Google’s “Web Integrity” Android API could kill “alternative” media clients

Google is killing off its proposal for “Web Environment Integrity API” as a new web standard, though Android phones may still have to deal with it. According to Google’s proposal document, the primary goal of the project was to “allow web servers to evaluate the authenticity of the device and honest representation of the software stack”—basically Google wanted a DRM gatekeeper for the web. The project got widespread coverage in July and was widely panned.

The ominously vague plan was to allow web browsers to detect if your computer was “modified” in a way that the webpage didn’t like. Presumably, this could be anything from a rooted/jailbroken phone to having an undesirable plug-in (read: ad blockers) installed. When you tried to access some protected content, a browser supporting the Web Integrity API would first contact a third-party “environment attestation” server, and your computer would have to pass some kind of test. After having your local environment uh… scanned? passing environments receive a signed “IntegrityToken” that points to the content you wanted unlocked. You would bring this back to the web server and would finally get the content unlocked.

Google’s proposal did not go over well. The explainer was full of conflicting information about just how invasive it wanted to be and what its goals were. Google pinky-promised it wasn’t meant to “enforce or interfere with browser functionality, including plugins and extensions”—this is a vague reference to ad blockers—but also the proposal’s very first example had to do with more accurately measuring ad impressions. Even more alarming was that this wasn’t a discussion—Google never publicized the feature for any kind of feedback, and the company was already actively prototyping the feature in Chrome before the Internet really found out about it.

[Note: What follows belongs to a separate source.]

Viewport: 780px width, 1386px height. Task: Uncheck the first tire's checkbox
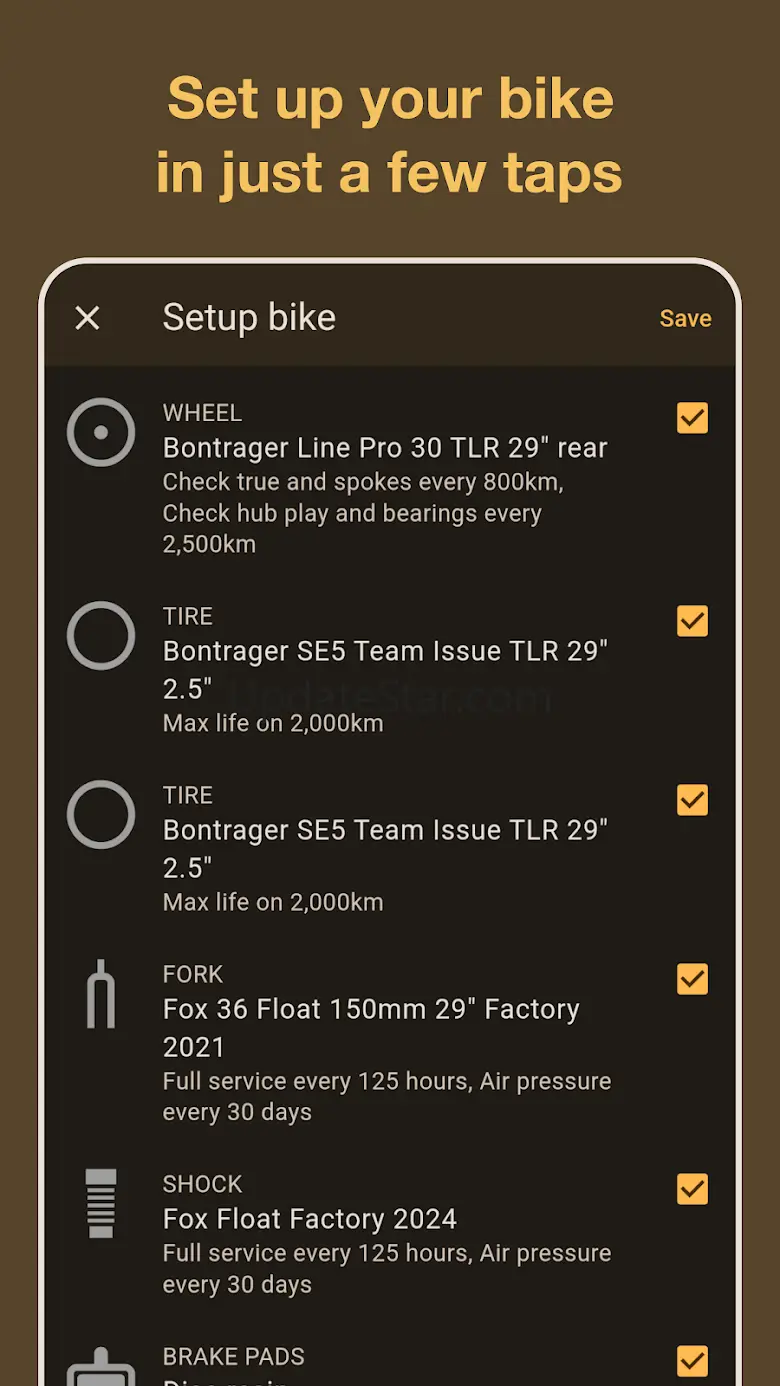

On the Android Developer Blog, oddly, Google has formally announced the death of the proposed web standard. The company says: “We’ve heard your feedback, and the Web Environment Integrity proposal is no longer being considered by the Chrome team.” I believe this is the first time Web Integrity has ever been mentioned in a Google blog post, but hooray! It’s dead. On to the next problem:

Pivot to Android, ensuring YouTube Vanced doesn’t rise from the grave?

The project isn’t totally dead, though. Google has now pivoted to “an experimental Android WebView Media Integrity API [emphasis ours].” Unlike the web version, which would have been a big step “forward” for invasive DRM solutions, Android already has environment attestation, so it doesn’t sound like this is doing that much. Google said the inspiration for the original Web Integrity project was Android’s Play Integrity API, which already scans your phone for root privileges and denies access to things like games, media, and banking apps. Google now wants to be able to do that through embedded Android WebViews (web content displayed in apps), claiming that “media content providers” would be interested in such a thing.

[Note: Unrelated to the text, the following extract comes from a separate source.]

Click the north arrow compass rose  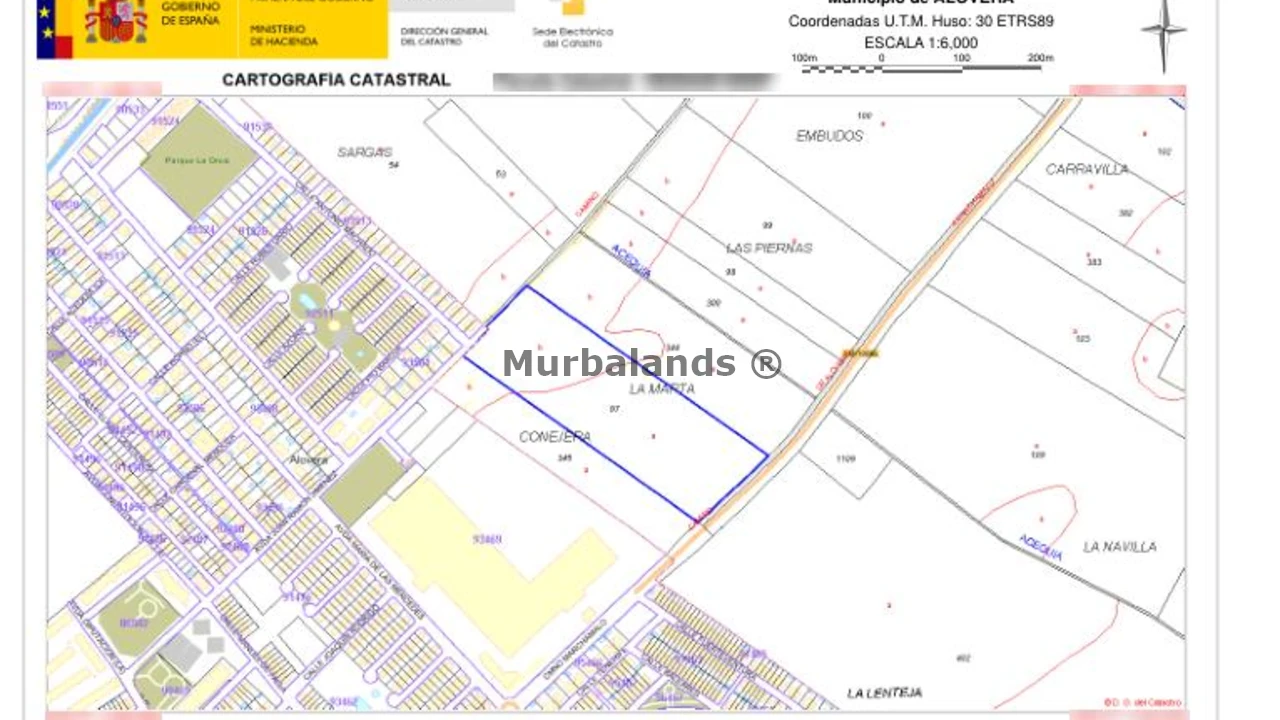[x=1163, y=33]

If you are Spotify or YouTube, you could already block modified devices at the app level before the embedded WebView even boots up, via the Play Integrity API. Google also has a preinstalled unremovable Android DRM called “Widevine” made specifically for media playback. Netflix famously demands preinstallation of Widevine on devices in order to show HD content, and problems with the DRM are a common support issue.

Google obviously sees that this proposal is disliked, so its pivot to an Android WebView component suggests it has some specific internal need for locking down WebViews with DRM. Google is so suspiciously vague about these projects, though, that it’s hard to know what exactly the company’s intent is. The blog post notes that while Android’s WebView system brings “a lot of flexibility… it can be used as a means for fraud and abuse, because it allows app developers to access web content, and intercept or modify user interactions with it. While this has its benefits when apps embed their own web content, it does not prohibit bad actors from modifying content and, by proxy, misrepresenting its source.”

Other than the usual malware boogeymen, that sounds a lot like the use case of YouTube Vanced, a (now dead) modified YouTube Android app. Vanced used a WebView and tricked YouTube into playing ad-free videos and unlocked YouTube Premium features like background playback. Because Vanced was just an app, it didn’t require root and wasn’t stopped by the Play Integrity API. Allowing YouTube to reach into your phone via the WebView sounds like something that could shut down these “alternative” clients, though. Google has become increasingly hostile toward ad blockers in recent years, and while the Google legal department already killed YouTube Vanced with a cease-and-desist letter in 2022, having the technical department put a stake through the heart of modified clients sounds like the next plausible step.